> _What you are asked to do_
Return the full set of entries precisely. Do not carry over any pictures.

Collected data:
=-=-=
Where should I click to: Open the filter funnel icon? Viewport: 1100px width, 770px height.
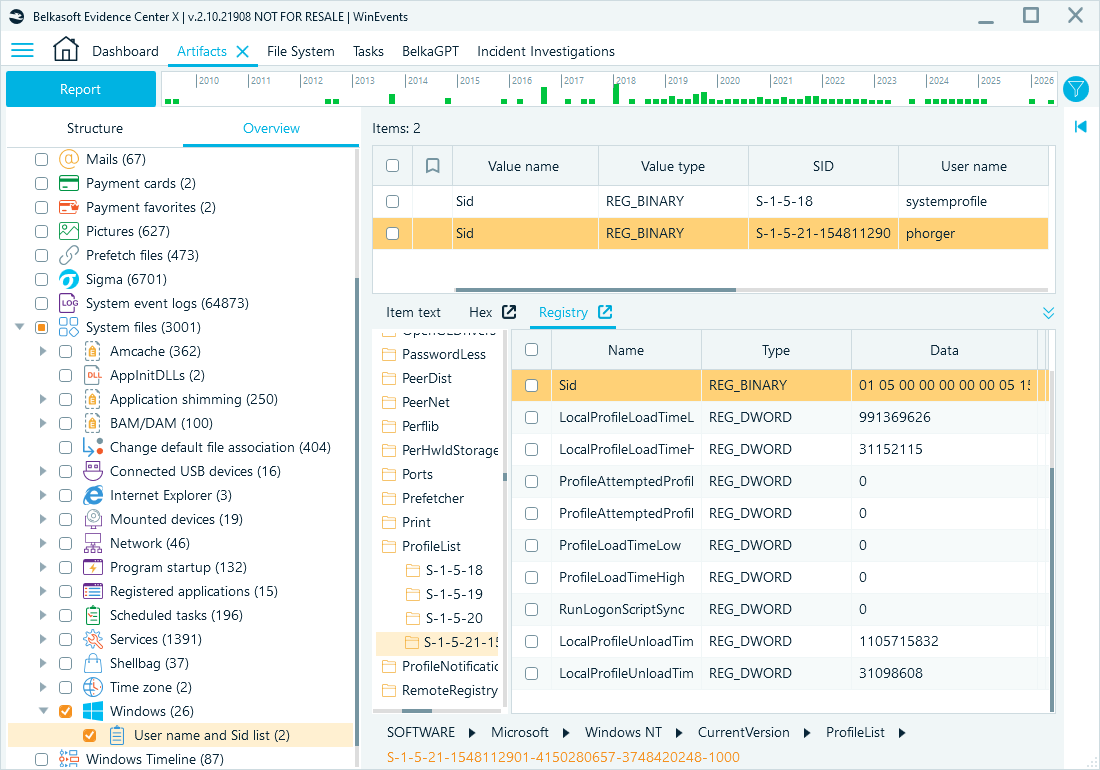1075,89
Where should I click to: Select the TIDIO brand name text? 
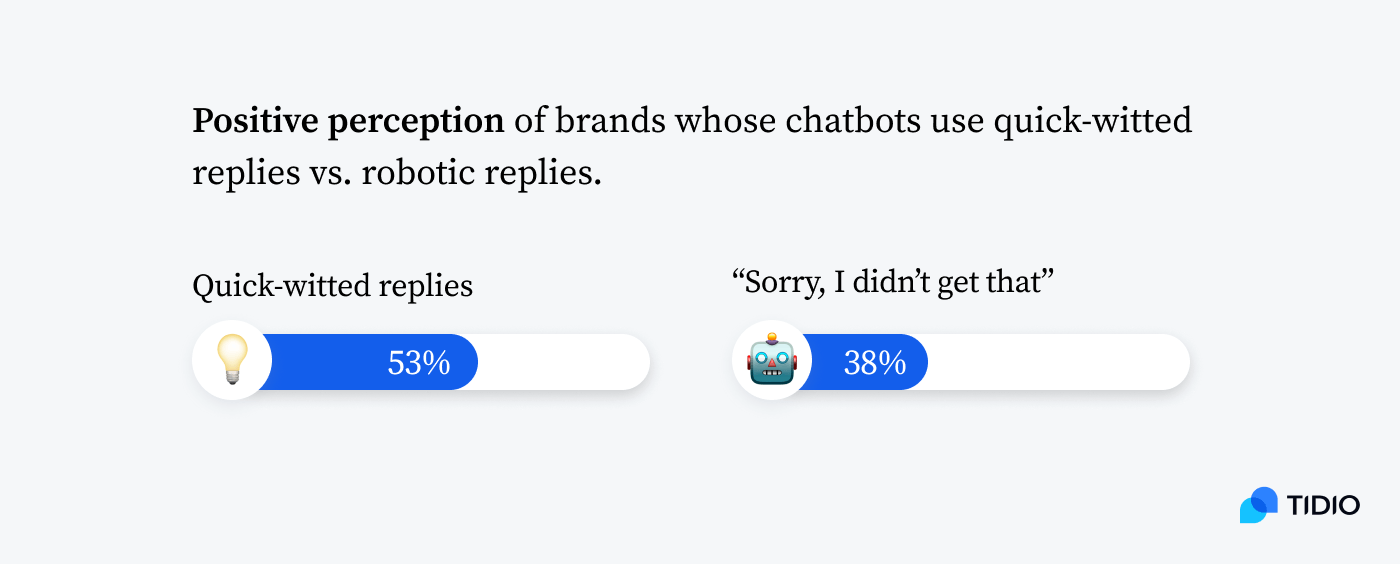coord(1324,506)
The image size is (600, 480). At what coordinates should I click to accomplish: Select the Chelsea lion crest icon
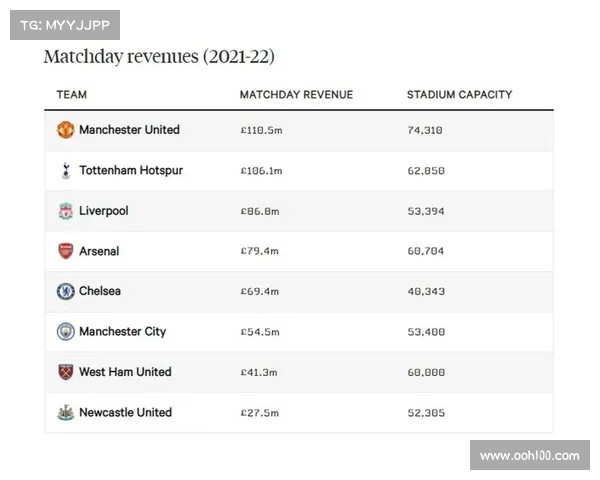pos(66,291)
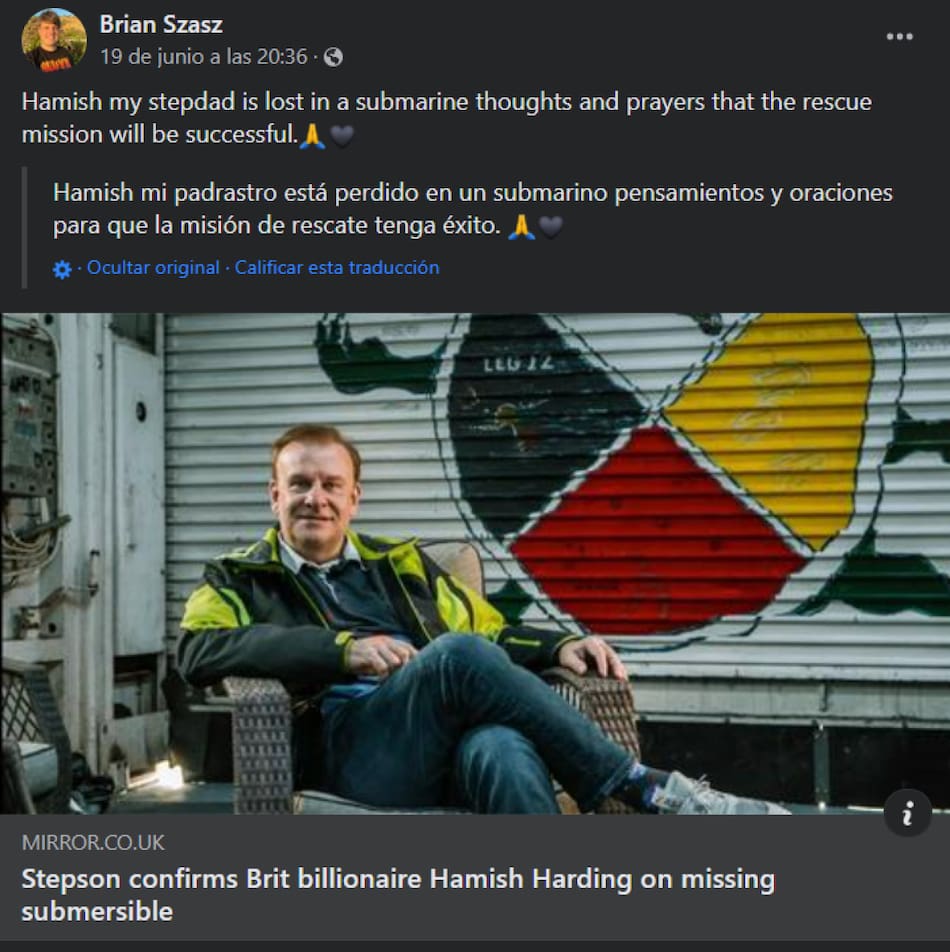Click Ocultar original to hide original text
This screenshot has height=952, width=950.
coord(153,268)
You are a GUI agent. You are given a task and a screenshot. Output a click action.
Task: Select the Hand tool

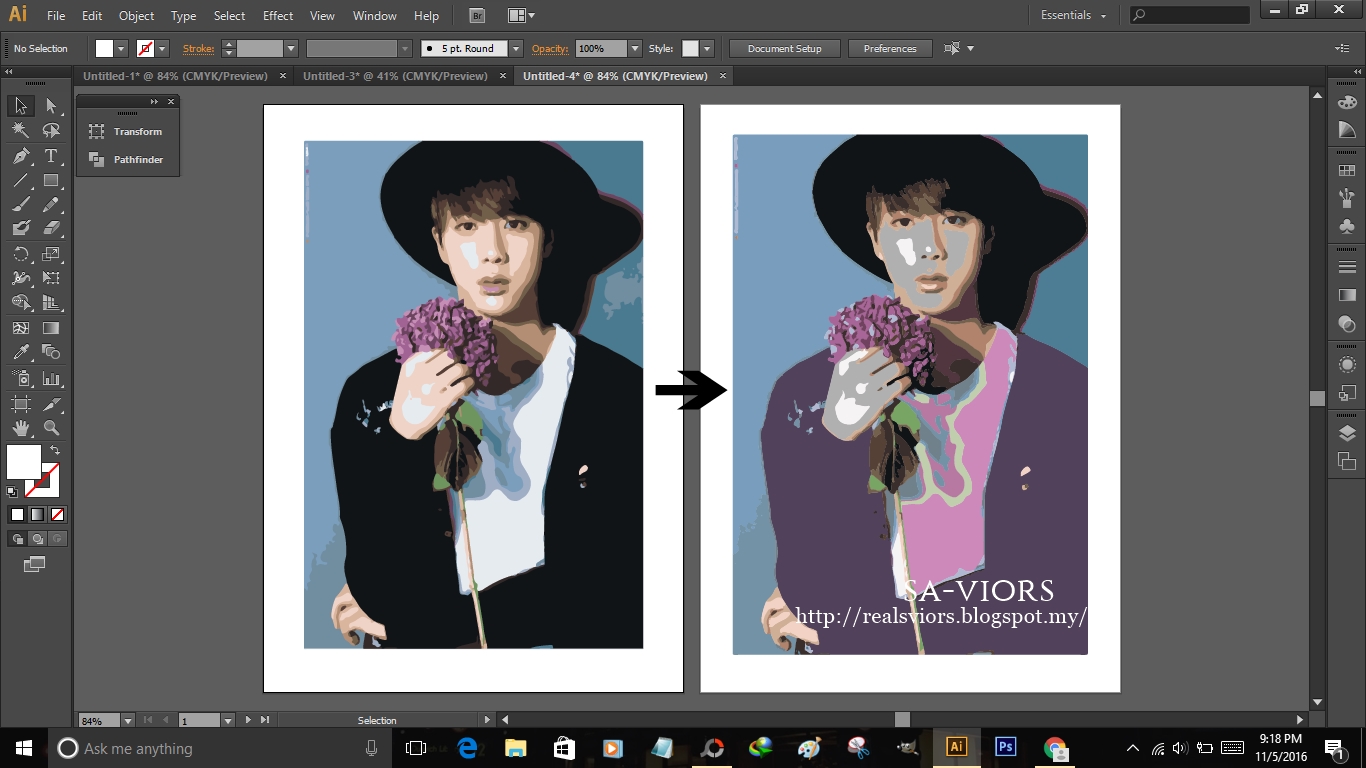(x=21, y=428)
=-=-=
> _Exercise output_
Where should I click to: Open the filter funnel icon? Viewport: 1100px width, 770px height.
1075,89
Where should I click to: Select the TIDIO brand name text? 
coord(1324,506)
The image size is (600, 480). At what coordinates should I click to accomplish: Select the Chelsea lion crest icon
pos(66,291)
Click Ocultar original to hide original text
This screenshot has height=952, width=950.
coord(153,268)
You are a GUI agent. You are given a task and a screenshot. Output a click action.
Task: Select the Hand tool

(x=21, y=428)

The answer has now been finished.